I think the Index action is pretty self-explaining. Create a user and log the user in. Then redirect to home. The external action is a little more interesting. Here we make use of our previously configured authentication provider (“Google”) and challenge it. This challenge will result in a redirect to the external google login page, which then redirects back to us and we will handle the result in the action GET External. The code should work with all providers, we just implemented it only for Google. To make this maybe even more clear how to implement this, here the Vue-code for the external login:

  <v-form id="external-account" method="post"
    action="/Login/External">
    <button class="btn btn-primary"
      name="provider" value="Google">Google</button>
  </v-form>

All this is in my opinion the minimal setup for using ASP.NET Core with an SPA. I fear that most of this is necessary in most projects of this kind. Yes, you can save a little work in using EntityFramework and the default generated Auth-Pages, but I really don’t like the way how the app feels when redirecting to another page for the login, and effectively having the layout in two places, the client app and the razor pages.

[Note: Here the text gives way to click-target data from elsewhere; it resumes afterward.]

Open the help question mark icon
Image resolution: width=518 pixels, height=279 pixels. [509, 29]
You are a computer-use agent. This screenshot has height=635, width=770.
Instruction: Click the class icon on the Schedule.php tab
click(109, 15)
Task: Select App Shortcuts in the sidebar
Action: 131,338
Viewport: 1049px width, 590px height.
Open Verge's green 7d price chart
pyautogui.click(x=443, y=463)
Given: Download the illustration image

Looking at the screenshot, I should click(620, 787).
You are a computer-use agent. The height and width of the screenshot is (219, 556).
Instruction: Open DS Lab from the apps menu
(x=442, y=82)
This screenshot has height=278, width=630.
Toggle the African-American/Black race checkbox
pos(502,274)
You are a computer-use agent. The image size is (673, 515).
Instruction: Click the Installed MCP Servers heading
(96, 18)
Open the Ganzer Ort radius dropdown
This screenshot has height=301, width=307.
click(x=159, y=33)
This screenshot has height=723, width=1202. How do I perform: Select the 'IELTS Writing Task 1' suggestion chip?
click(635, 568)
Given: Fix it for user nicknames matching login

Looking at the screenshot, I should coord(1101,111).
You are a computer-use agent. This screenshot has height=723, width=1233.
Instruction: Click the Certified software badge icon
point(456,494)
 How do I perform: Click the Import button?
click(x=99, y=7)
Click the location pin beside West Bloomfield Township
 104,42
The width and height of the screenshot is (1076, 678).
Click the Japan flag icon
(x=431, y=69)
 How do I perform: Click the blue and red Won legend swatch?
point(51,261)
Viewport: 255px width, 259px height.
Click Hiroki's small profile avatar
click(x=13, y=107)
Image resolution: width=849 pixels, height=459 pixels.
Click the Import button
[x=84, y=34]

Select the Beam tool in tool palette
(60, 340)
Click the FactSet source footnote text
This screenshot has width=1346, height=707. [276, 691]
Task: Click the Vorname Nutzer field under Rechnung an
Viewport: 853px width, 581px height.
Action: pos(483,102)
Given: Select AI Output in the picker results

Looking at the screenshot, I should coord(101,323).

2 thoughts on “AspNetCore, SPA, Identity: Minimal Setup”

  1. Lovely approach to solving a seemingly complicated problem. Do you have a GitHub repo or dotnet template that contains this? Also, don’t you thunk JWTs would be more preferable to cookies for SPAs?

    1. Sorry, I don´t have a template for this yet. I think JWTs would make the setup way more complicated, as the build-in authentication does not seem to work with it. This basically leads to having to use an identity server or implementing everything yourself instead of using the classes described.